<<<<

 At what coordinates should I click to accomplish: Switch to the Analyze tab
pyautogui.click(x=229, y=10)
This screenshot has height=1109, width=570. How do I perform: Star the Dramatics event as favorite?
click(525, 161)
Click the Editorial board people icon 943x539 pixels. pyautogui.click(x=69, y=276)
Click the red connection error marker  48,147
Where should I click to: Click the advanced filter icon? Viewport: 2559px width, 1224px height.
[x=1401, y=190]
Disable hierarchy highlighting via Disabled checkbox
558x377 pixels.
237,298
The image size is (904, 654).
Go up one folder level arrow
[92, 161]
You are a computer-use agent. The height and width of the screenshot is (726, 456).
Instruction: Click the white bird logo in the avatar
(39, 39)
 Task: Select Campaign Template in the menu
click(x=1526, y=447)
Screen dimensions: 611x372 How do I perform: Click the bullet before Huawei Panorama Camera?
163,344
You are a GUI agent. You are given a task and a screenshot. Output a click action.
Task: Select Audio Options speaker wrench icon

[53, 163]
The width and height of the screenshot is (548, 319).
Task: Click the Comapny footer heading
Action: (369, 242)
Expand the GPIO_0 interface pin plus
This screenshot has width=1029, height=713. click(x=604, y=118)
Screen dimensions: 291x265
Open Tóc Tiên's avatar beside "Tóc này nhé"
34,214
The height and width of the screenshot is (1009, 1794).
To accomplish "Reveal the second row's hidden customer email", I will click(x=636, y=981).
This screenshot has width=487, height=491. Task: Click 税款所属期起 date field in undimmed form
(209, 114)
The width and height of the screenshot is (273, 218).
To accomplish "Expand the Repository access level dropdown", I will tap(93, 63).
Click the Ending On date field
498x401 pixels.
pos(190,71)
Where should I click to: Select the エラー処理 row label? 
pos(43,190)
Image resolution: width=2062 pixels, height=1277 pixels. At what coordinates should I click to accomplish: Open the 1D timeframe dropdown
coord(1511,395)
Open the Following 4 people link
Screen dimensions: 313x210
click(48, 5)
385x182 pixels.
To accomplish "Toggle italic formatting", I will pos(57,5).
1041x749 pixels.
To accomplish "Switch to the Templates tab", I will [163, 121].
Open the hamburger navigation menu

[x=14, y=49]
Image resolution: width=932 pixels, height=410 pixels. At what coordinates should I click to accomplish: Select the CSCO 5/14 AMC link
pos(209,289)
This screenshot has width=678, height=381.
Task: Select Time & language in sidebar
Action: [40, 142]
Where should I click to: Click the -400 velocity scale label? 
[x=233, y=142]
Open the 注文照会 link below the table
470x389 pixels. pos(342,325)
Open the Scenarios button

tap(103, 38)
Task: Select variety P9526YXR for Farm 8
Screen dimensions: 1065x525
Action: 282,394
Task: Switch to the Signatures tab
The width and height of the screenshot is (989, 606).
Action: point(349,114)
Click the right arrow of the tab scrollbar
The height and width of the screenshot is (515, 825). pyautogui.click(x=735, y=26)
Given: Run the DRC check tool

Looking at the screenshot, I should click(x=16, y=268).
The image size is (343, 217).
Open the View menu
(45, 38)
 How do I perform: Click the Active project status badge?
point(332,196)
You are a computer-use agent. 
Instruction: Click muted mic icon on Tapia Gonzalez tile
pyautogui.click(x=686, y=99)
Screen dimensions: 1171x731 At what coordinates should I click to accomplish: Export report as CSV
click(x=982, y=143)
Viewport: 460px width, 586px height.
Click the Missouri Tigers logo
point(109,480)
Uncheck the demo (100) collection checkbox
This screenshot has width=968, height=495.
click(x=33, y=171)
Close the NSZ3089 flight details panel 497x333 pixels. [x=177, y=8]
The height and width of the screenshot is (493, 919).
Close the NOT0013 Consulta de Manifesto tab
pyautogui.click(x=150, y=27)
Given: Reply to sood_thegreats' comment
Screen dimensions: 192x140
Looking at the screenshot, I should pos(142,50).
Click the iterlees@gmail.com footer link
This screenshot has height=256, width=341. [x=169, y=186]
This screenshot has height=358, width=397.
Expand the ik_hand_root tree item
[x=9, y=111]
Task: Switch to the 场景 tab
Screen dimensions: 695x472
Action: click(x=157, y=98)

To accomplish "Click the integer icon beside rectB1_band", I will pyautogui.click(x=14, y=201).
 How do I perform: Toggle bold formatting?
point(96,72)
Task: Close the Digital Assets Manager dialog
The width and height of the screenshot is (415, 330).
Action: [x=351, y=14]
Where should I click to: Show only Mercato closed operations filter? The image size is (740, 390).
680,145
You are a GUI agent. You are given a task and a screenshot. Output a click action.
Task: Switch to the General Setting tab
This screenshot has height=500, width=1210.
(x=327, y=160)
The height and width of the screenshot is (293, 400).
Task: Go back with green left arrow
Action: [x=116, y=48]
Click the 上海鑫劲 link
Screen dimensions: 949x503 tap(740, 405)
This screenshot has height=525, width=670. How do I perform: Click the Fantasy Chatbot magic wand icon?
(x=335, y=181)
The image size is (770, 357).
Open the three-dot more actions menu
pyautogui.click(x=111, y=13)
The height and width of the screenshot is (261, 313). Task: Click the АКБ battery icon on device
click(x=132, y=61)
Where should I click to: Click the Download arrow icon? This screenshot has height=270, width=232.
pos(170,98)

>>>>

**EXERCISE**
Can you write out the stretch from the start of the rows through the row containing "Click the red" in full, shifting every coordinate in the answers up by 55?

**THE RESPONSE**
 At what coordinates should I click to accomplish: Switch to the Analyze tab
pyautogui.click(x=284, y=65)
This screenshot has height=1109, width=570. How do I perform: Star the Dramatics event as favorite?
click(580, 216)
Click the Editorial board people icon 943x539 pixels. pyautogui.click(x=124, y=331)
Click the red connection error marker  103,202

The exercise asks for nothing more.